Stored data:
────

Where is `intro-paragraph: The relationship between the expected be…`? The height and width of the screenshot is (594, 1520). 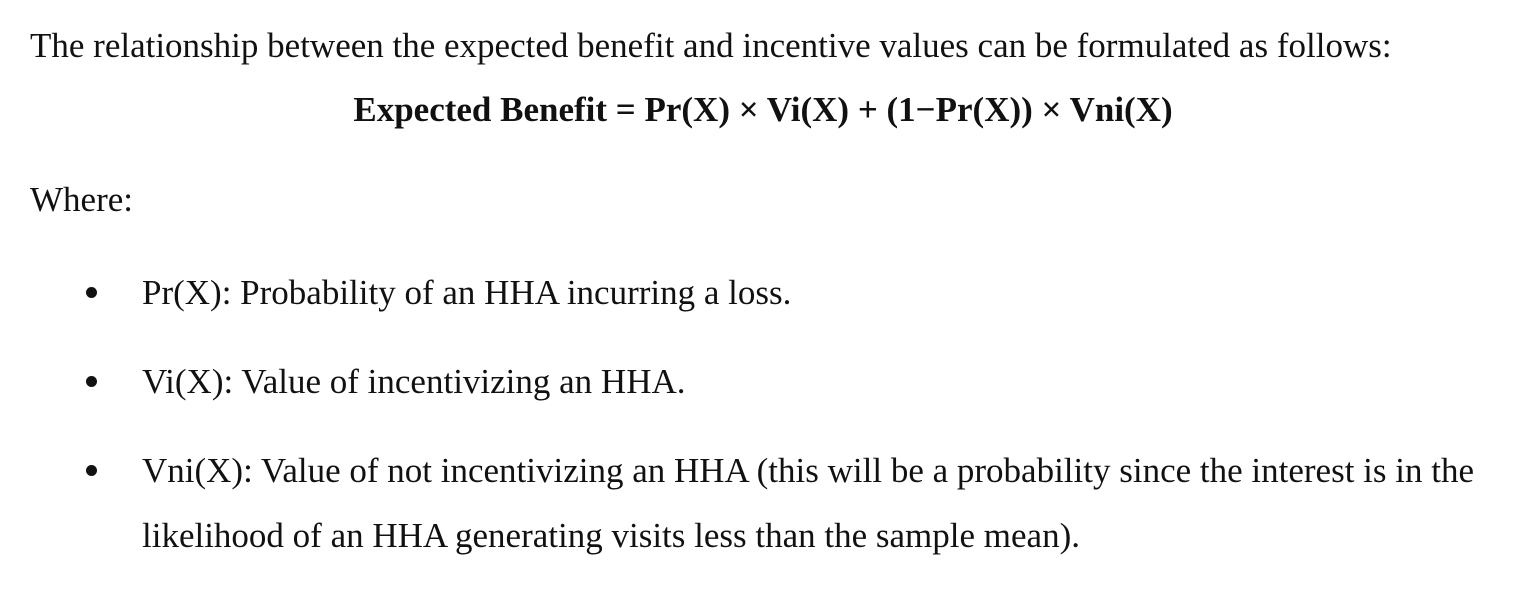 intro-paragraph: The relationship between the expected be… is located at coordinates (711, 46).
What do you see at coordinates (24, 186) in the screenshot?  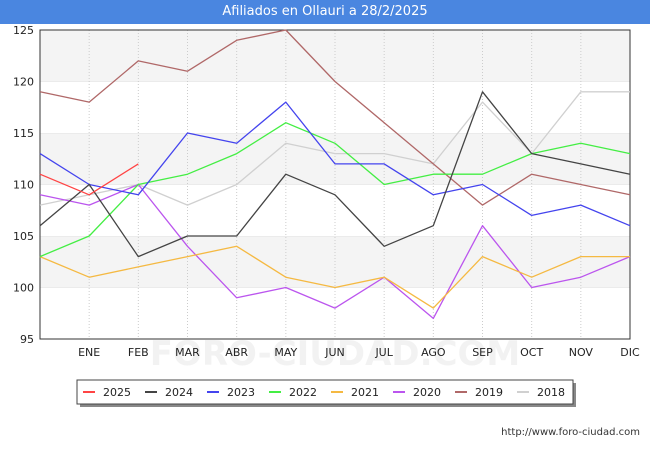 I see `y-tick-label: 110` at bounding box center [24, 186].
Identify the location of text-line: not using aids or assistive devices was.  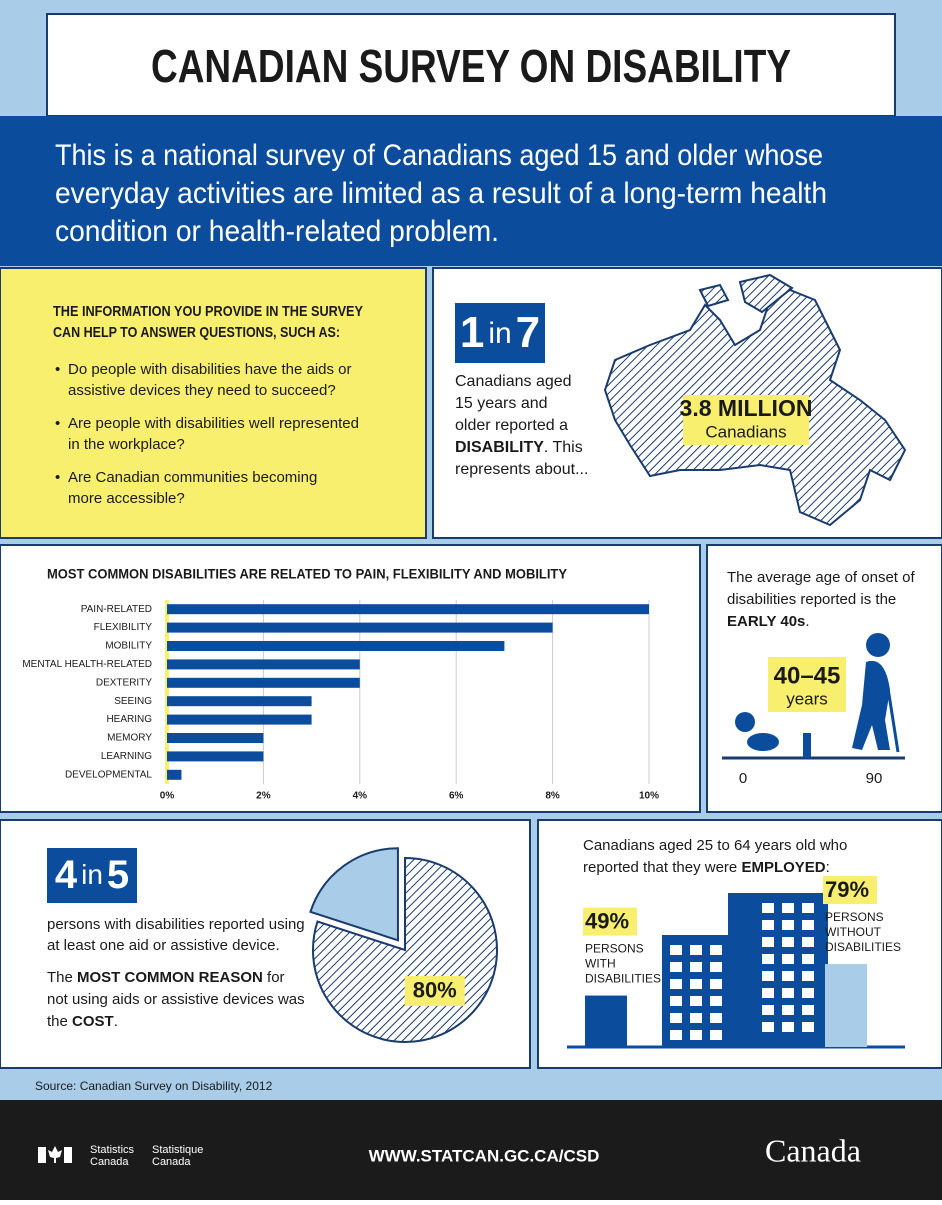
(176, 1000).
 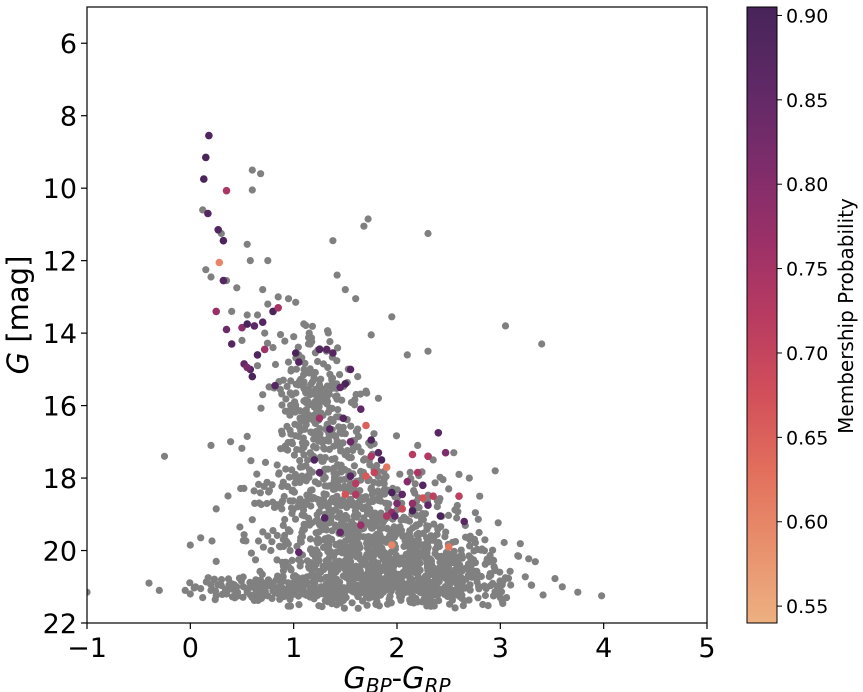 What do you see at coordinates (500, 648) in the screenshot?
I see `x-tick-label: 3` at bounding box center [500, 648].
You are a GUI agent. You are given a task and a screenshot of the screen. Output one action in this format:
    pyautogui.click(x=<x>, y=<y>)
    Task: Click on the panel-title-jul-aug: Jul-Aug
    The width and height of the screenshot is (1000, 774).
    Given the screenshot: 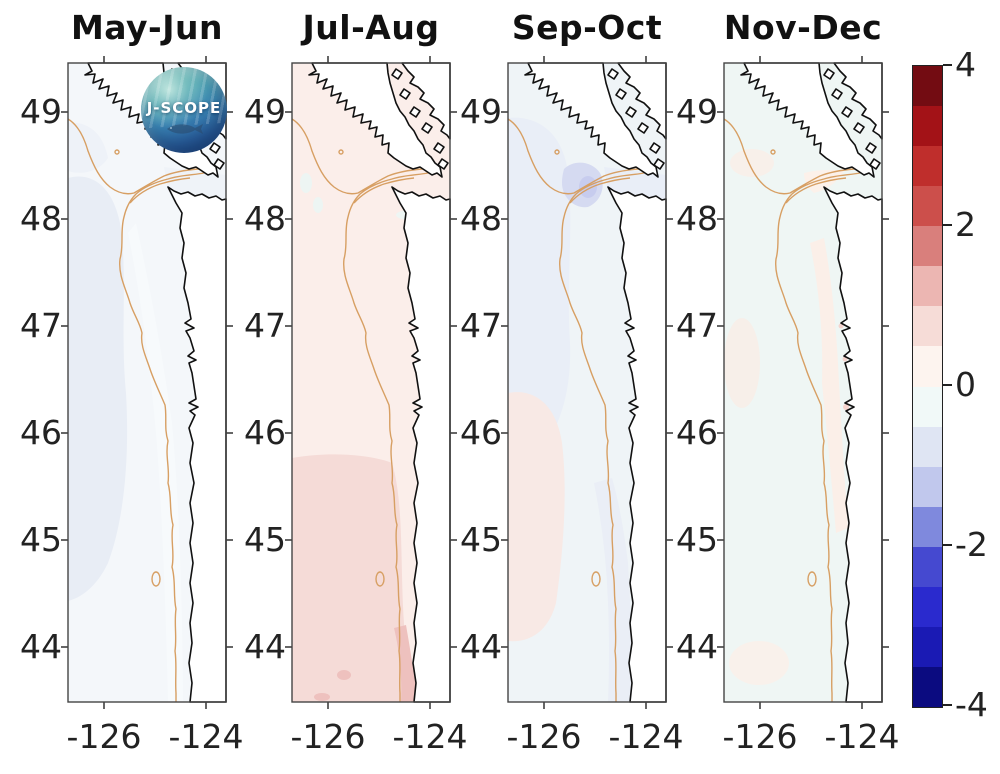 What is the action you would take?
    pyautogui.click(x=371, y=28)
    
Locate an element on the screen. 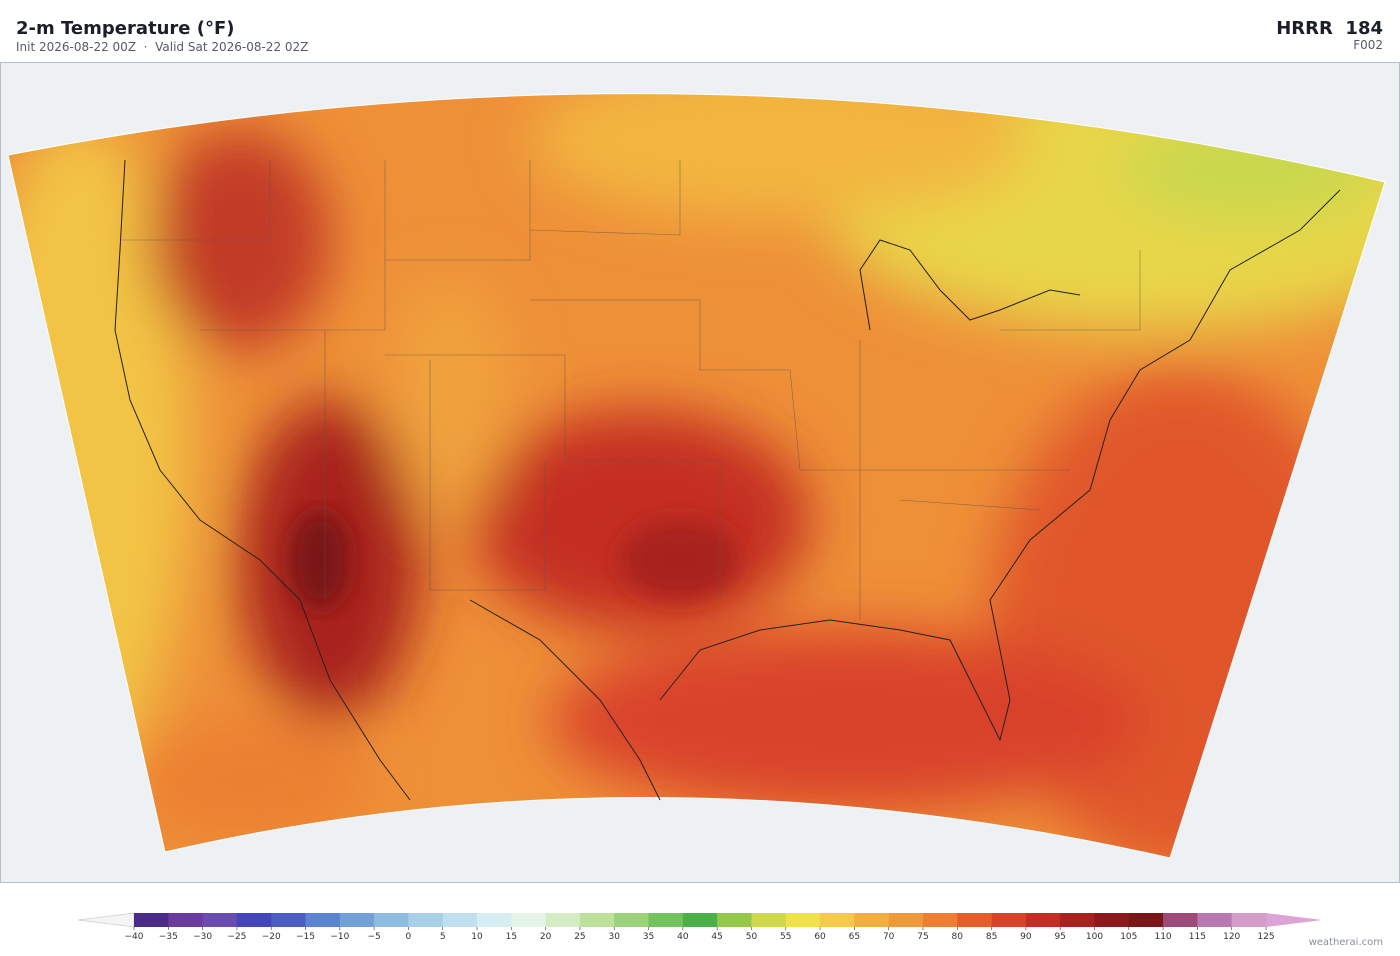  tick-label: 60 is located at coordinates (820, 937).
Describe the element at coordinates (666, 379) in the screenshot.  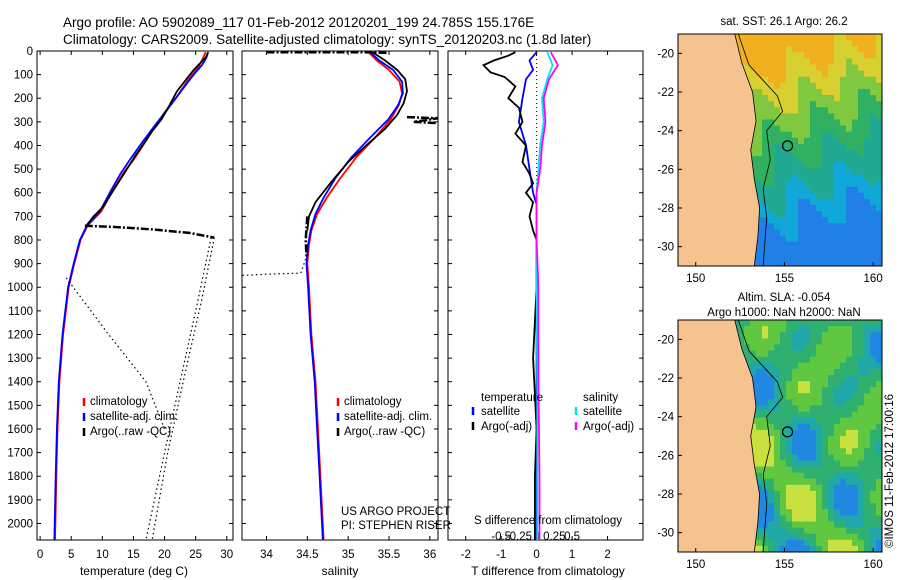
I see `map-y-tick-label: -22` at that location.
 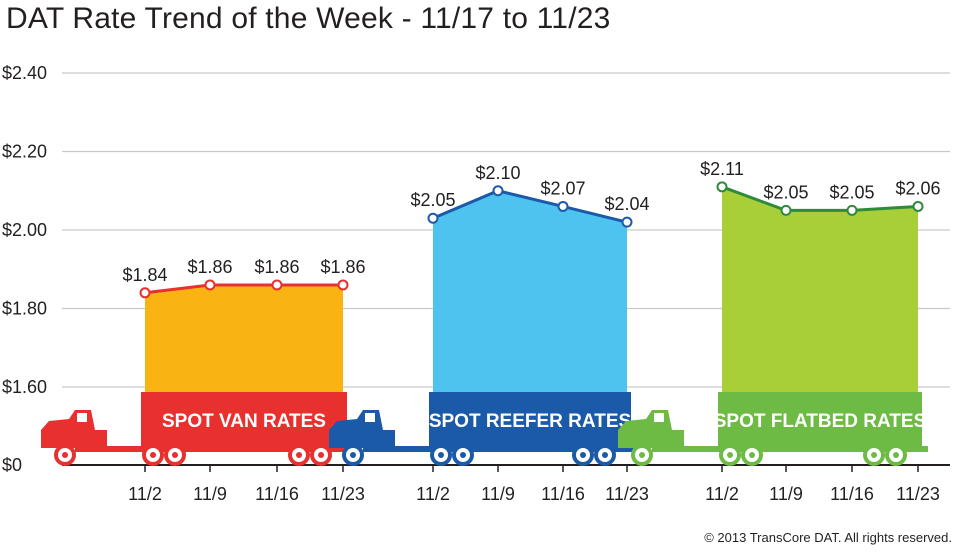 What do you see at coordinates (12, 465) in the screenshot?
I see `y-tick-label: $0` at bounding box center [12, 465].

────

● Work request
Copy everything from the line containing "Describe the element" down to the end of the records, swapping "Describe" for "Explain" and changing nothing else. Leave the pictures out.

● Response below
Explain the element at coordinates (666, 379) in the screenshot.  
I see `map-y-tick-label: -22` at that location.
  What do you see at coordinates (12, 465) in the screenshot?
I see `y-tick-label: $0` at bounding box center [12, 465].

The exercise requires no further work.